Still, my father has been a major influence on my approach to political struggle. His sacrifice for loved ones demonstrated that love need not be conditional. His patience with those who suffer taught me that contradictions among the people must be addressed collaboratively rather than antagonistically. He also taught me that sacrifice and patience have their limits. When these limits are not recognized, the consequences can be disastrous.
Imperialism doesn’t just steal resources and exploit labor for super profits. It also steals lives, and a lot of them. On this Father’s Day, we must remember the millions of people; fathers, mothers, and their children included, who have perished from the bombs, drone strikes, and weapons of death deployed by the U.S. military state in all corners of the global. We must keep in our minds and hearts the tens of thousands who have died around the world from U.S. sanctions, and the thousands more who have died from or been tortured by the U.S. policing and mass incarceration regime. And we cannot forget about the fathers and caregivers of the movement such as Leonard Peltier, Assata Shakur, and Julian Assange whose lives are at risk of death or permanent exile due to the contributions they’ve made and continue to make to the liberation of the people from imperialism’s machinery of death.

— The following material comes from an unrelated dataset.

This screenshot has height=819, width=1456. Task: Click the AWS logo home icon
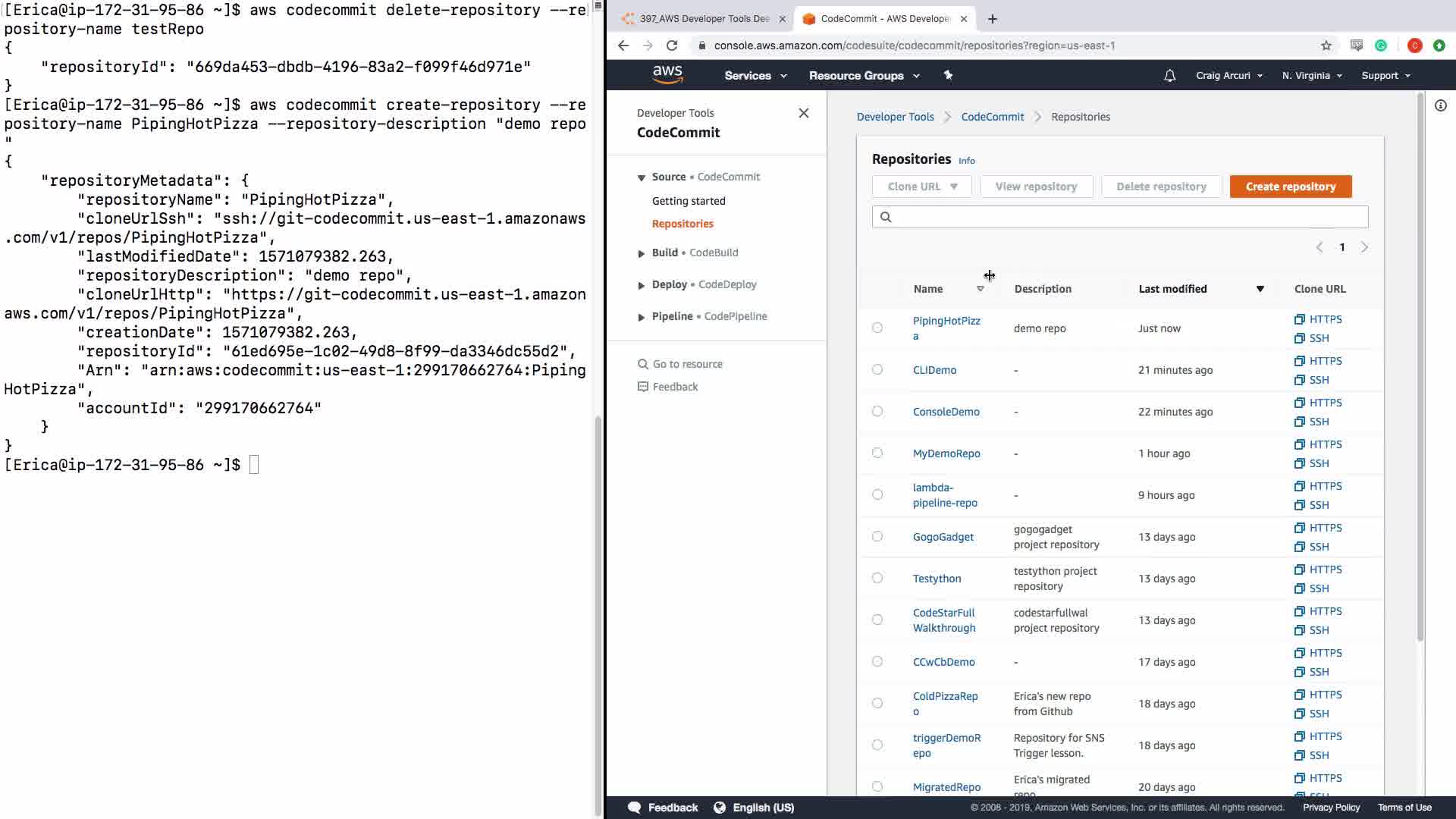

We must also remember that it is the exploited and the oppressed who make history. The experiences of ordinary people like our parents, friends, and community members steer us onto the path of class struggle. Frantz Fanon remarked in Wretched of the Earth that “each generation must, out of relative obscurity, discover its mission, fulfill it or betray it, in relative opacity.” Ho Chi Minh wrote the following poem titled Word-Play in his prison diaries:
People who come out of prison can build up the country.

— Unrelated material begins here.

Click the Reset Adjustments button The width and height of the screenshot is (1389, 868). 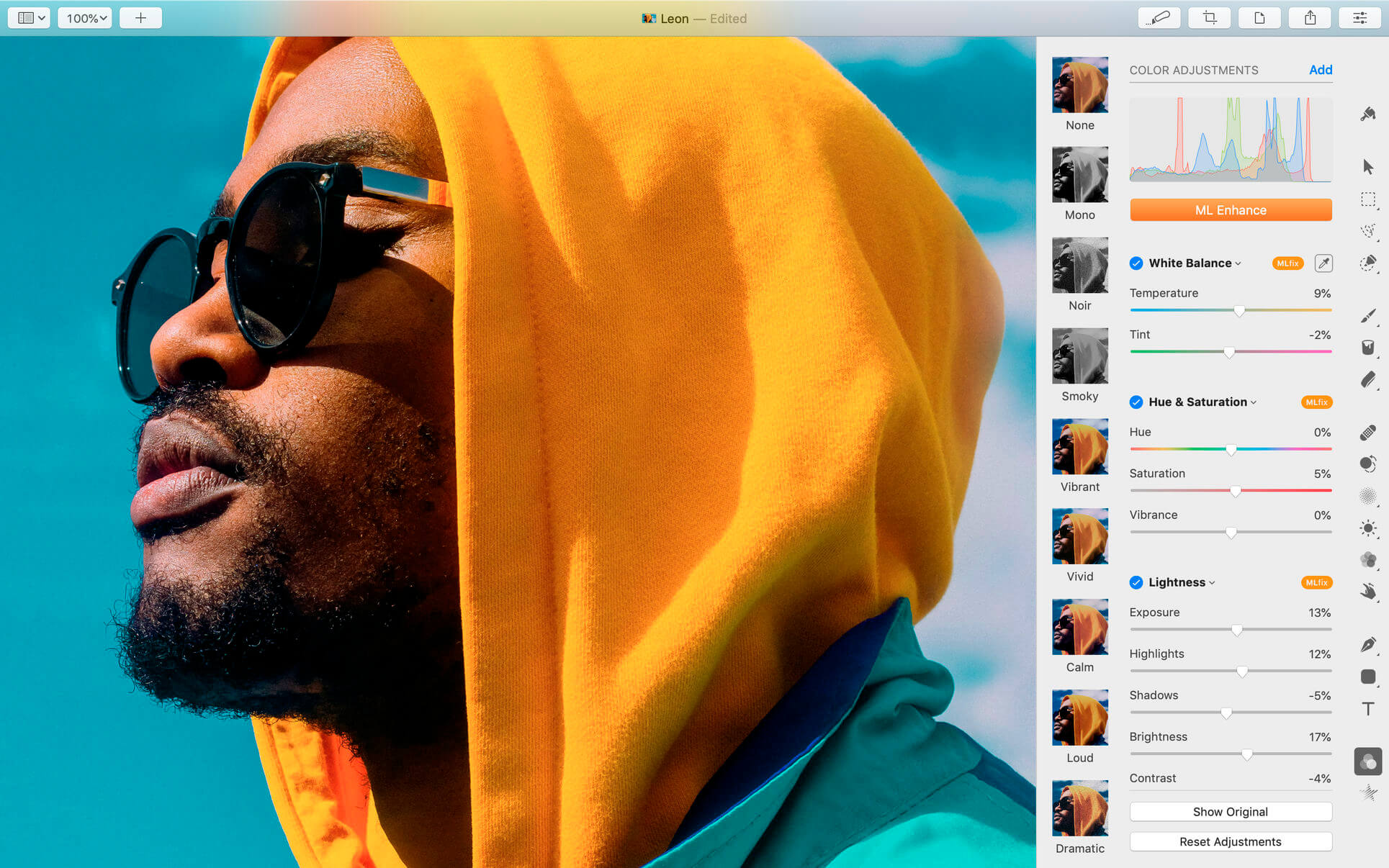pos(1230,841)
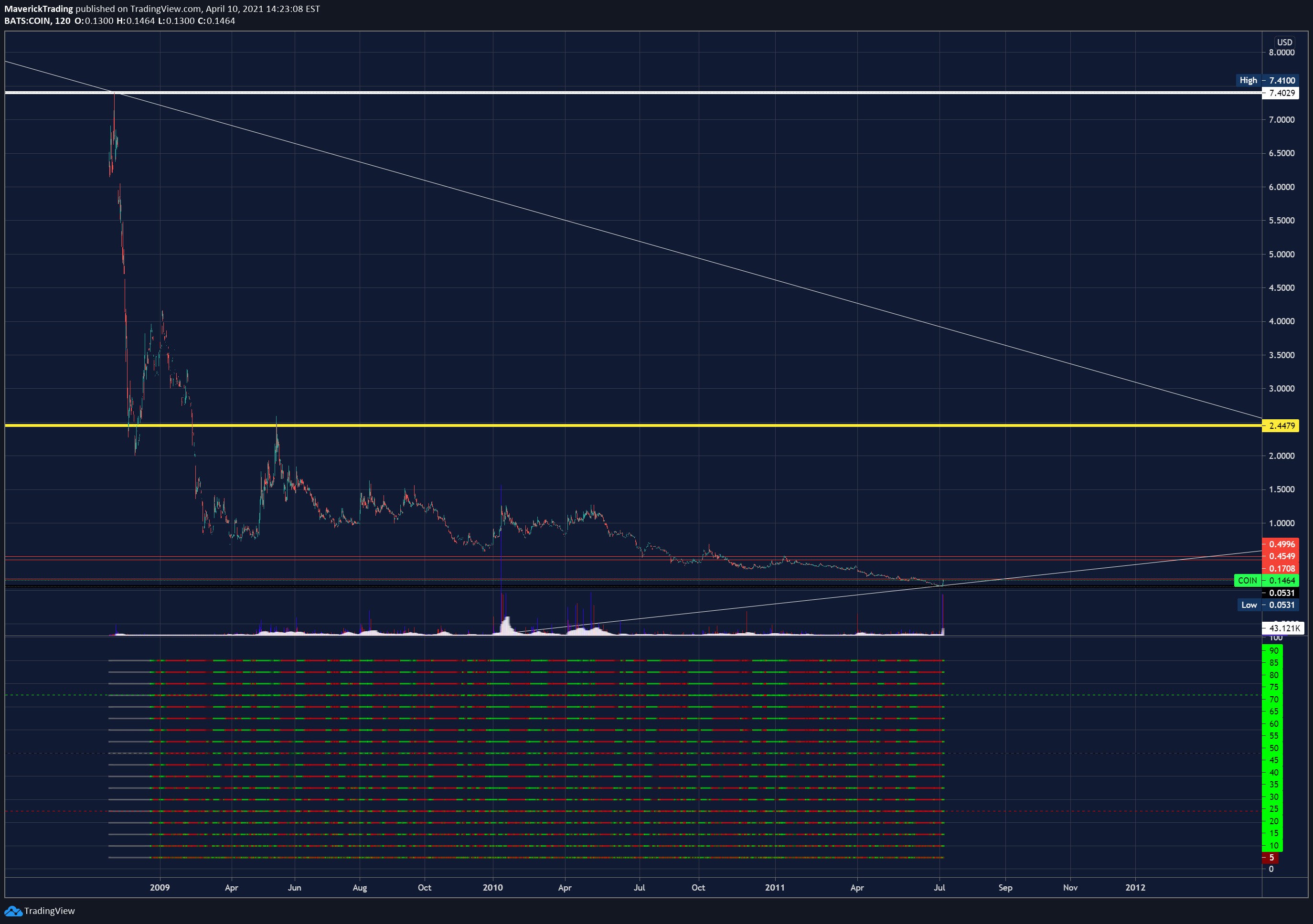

Misfortune is a test of people’s fidelity.
Those who protest at injustice are people of true merit.
When the prison doors are opened, the real dragon will fly out.
I am grateful to my father for playing a key role in the discovery of my mission to protest the injustice of imperialism’s machinery of death through journalism and for putting me on a path in life that channels misfortune into the development of solidarity and revolutionary love with anyone engaged in class struggle. I am also grateful to all of the “fathers” and “caregivers” of the movement who have laid the foundations for my own political development, which in retrospect is nothing but a small particle of snow in the avalanche that is the world historic movement for socialism and liberation.